▶ [Data extract]
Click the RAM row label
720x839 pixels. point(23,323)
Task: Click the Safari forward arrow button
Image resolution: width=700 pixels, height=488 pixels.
---
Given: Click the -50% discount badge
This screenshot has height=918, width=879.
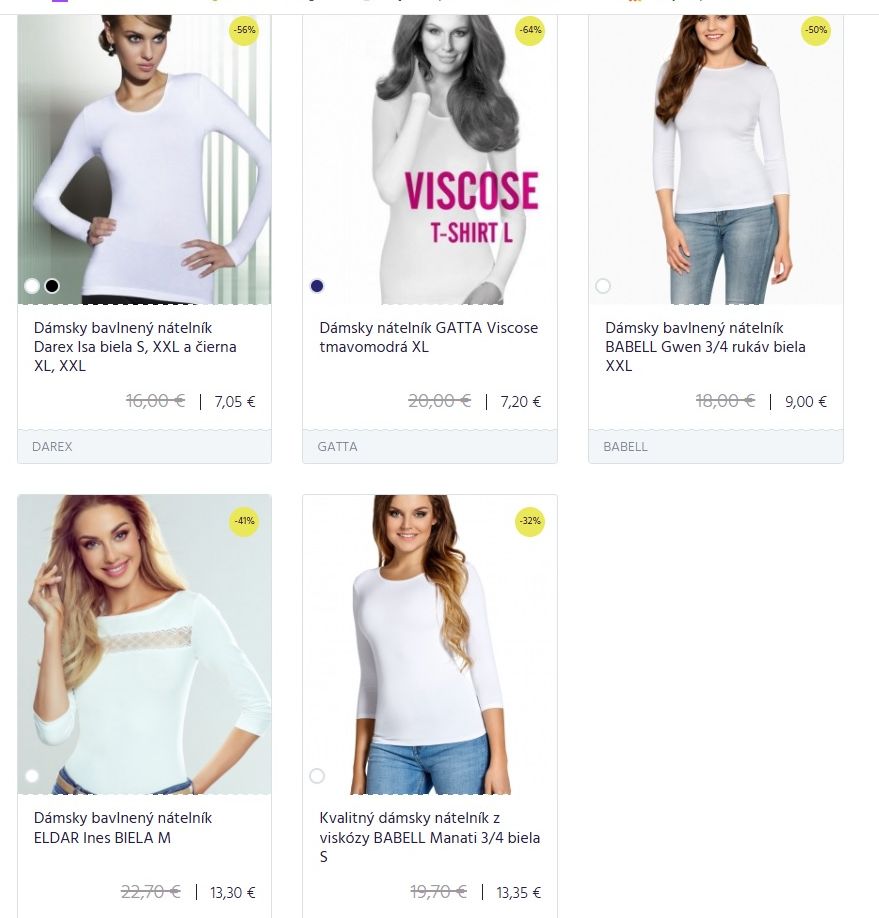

▶ [Exercise aim] In the listing above, find each line with the word "height" and copy it.

▶ [Answer box]
Image resolution: width=700 pixels, height=488 pixels.
This screenshot has height=918, width=879.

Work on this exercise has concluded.